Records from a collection
= = = = =

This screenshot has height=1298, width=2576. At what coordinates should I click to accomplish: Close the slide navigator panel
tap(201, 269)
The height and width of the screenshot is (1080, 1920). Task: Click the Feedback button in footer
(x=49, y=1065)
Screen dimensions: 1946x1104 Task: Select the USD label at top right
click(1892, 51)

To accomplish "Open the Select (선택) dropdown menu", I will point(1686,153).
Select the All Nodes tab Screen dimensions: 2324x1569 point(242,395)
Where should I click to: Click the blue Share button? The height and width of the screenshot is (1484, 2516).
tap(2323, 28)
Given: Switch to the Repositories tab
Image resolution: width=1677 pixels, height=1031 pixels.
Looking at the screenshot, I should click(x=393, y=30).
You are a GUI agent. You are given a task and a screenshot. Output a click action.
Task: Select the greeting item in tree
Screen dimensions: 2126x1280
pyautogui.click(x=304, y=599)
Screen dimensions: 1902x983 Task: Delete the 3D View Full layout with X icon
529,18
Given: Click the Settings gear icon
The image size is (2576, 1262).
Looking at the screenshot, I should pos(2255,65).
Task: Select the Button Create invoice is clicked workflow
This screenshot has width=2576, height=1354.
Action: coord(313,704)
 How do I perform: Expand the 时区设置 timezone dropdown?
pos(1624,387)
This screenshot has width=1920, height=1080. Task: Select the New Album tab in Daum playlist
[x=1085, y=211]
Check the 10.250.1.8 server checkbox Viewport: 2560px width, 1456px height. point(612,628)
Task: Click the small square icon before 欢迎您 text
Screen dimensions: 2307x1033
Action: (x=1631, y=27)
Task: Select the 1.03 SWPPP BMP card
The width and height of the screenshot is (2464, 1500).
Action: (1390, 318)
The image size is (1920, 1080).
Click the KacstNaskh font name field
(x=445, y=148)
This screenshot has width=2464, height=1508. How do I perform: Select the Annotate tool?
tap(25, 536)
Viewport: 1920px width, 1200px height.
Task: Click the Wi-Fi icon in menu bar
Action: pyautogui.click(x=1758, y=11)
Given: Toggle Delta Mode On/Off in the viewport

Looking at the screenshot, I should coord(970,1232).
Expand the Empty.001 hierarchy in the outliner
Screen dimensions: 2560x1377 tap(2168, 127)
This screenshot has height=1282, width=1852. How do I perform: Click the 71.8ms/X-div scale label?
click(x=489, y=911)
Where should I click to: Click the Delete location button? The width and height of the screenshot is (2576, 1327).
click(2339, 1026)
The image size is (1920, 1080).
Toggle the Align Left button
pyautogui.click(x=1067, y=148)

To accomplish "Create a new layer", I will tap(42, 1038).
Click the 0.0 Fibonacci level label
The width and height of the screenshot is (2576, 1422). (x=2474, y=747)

= = = = =

Could you give the data above again, exact in every line?

### Written response
This screenshot has height=1298, width=2576. At what coordinates should I click to accomplish: Close the slide navigator panel
tap(201, 269)
The height and width of the screenshot is (1080, 1920). Task: Click the Feedback button in footer
(x=49, y=1065)
Screen dimensions: 1946x1104 Task: Select the USD label at top right
click(1892, 51)

To accomplish "Open the Select (선택) dropdown menu", I will point(1686,153).
Select the All Nodes tab Screen dimensions: 2324x1569 point(242,395)
Where should I click to: Click the blue Share button? The height and width of the screenshot is (1484, 2516).
tap(2323, 28)
Given: Switch to the Repositories tab
Image resolution: width=1677 pixels, height=1031 pixels.
Looking at the screenshot, I should click(x=393, y=30).
You are a GUI agent. You are given a task and a screenshot. Output a click action.
Task: Select the greeting item in tree
Screen dimensions: 2126x1280
pyautogui.click(x=304, y=599)
Screen dimensions: 1902x983 Task: Delete the 3D View Full layout with X icon
529,18
Given: Click the Settings gear icon
The image size is (2576, 1262).
Looking at the screenshot, I should pos(2255,65).
Task: Select the Button Create invoice is clicked workflow
This screenshot has width=2576, height=1354.
Action: coord(313,704)
 How do I perform: Expand the 时区设置 timezone dropdown?
pos(1624,387)
This screenshot has width=1920, height=1080. Task: Select the New Album tab in Daum playlist
[x=1085, y=211]
Check the 10.250.1.8 server checkbox Viewport: 2560px width, 1456px height. point(612,628)
Task: Click the small square icon before 欢迎您 text
Screen dimensions: 2307x1033
Action: (x=1631, y=27)
Task: Select the 1.03 SWPPP BMP card
The width and height of the screenshot is (2464, 1500).
Action: (1390, 318)
The image size is (1920, 1080).
Click the KacstNaskh font name field
(x=445, y=148)
This screenshot has width=2464, height=1508. How do I perform: Select the Annotate tool?
tap(25, 536)
Viewport: 1920px width, 1200px height.
Task: Click the Wi-Fi icon in menu bar
Action: pyautogui.click(x=1758, y=11)
Given: Toggle Delta Mode On/Off in the viewport

Looking at the screenshot, I should coord(970,1232).
Expand the Empty.001 hierarchy in the outliner
Screen dimensions: 2560x1377 tap(2168, 127)
This screenshot has height=1282, width=1852. How do I perform: Click the 71.8ms/X-div scale label?
click(x=489, y=911)
Where should I click to: Click the Delete location button? The width and height of the screenshot is (2576, 1327).
click(2339, 1026)
The image size is (1920, 1080).
Toggle the Align Left button
pyautogui.click(x=1067, y=148)

To accomplish "Create a new layer", I will tap(42, 1038).
Click the 0.0 Fibonacci level label
The width and height of the screenshot is (2576, 1422). (x=2474, y=747)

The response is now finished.